Digital Personal Data Protection Bill passed in Rajya Sabha
The bill has been made technology agnostic so that evolving data concepts can be included without amendments
The Digital Personal Data Protection Bill 2023 was passed on Wednesday in the Rajya Sabha of Indian parliament. This act will now become the first law to protect citizen’s personal data.
The bill has been made technology agnostic such that data concepts that are still evolving can be included without requiring amendments, said the Communications and Information Technology Minister Ashwini Vaishnaw.
The Bill addresses two key long-standing demands of the tech industry– allowing relaxations around the age of consent for children, and significantly easing cross-border data flows.

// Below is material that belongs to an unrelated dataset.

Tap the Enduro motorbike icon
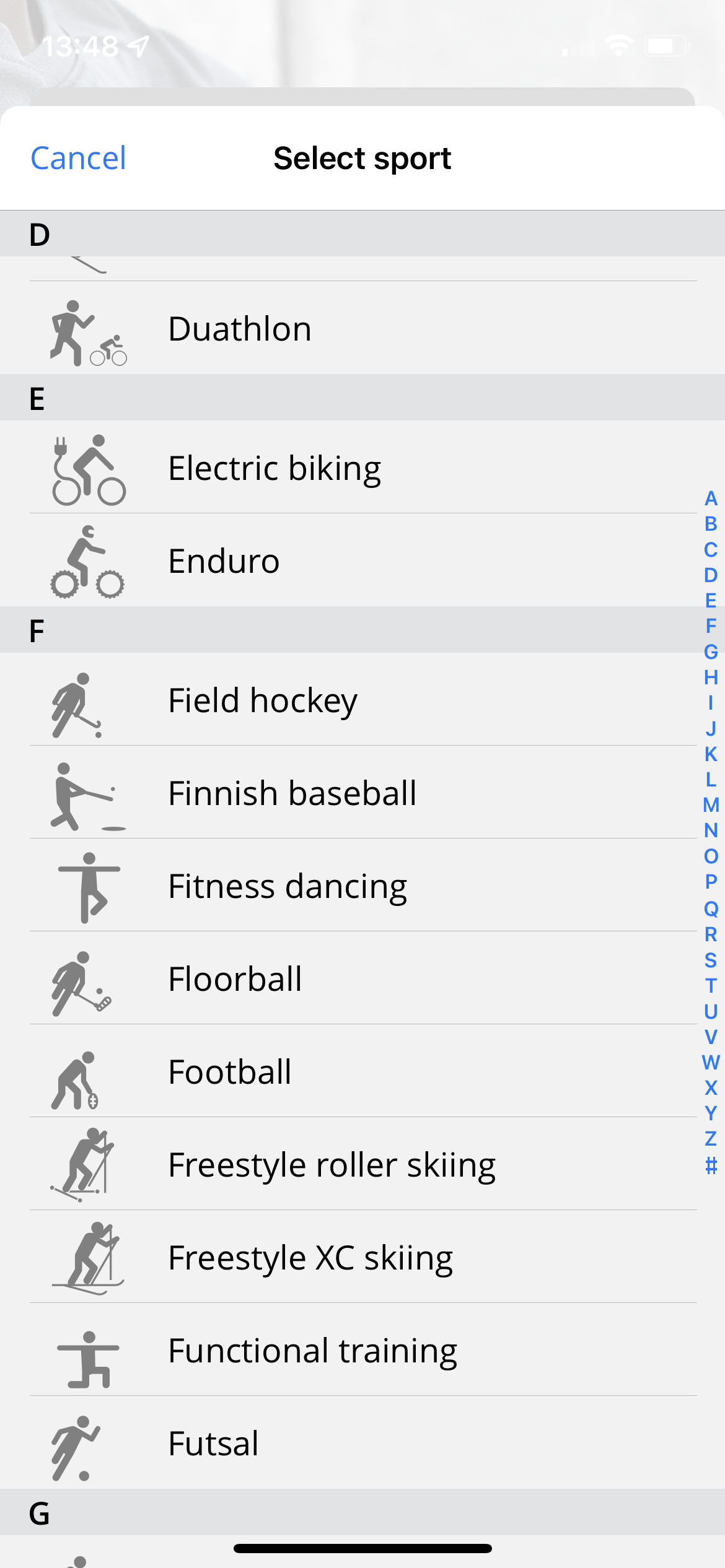88,562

It seeks to ease data storage, processing and transfer norms for government and private companies including BigTech firms as well as local firms seeking growth abroad. Once it becomes law, it will ease data flows and reduce compliance burdens for tech giants like Google and Meta which have stored the personal data of millions of Indians. It allows companies to export data to any country except those specified by the government.
Vaishnaw had introduced the bill in the lower house on August 3. It was then demanded that the bill should be sent to the standing committee for scrutiny.
The minister said that the bill will not override any law that provides for a higher degree of protection for or restriction on transfer of personal data by an entity.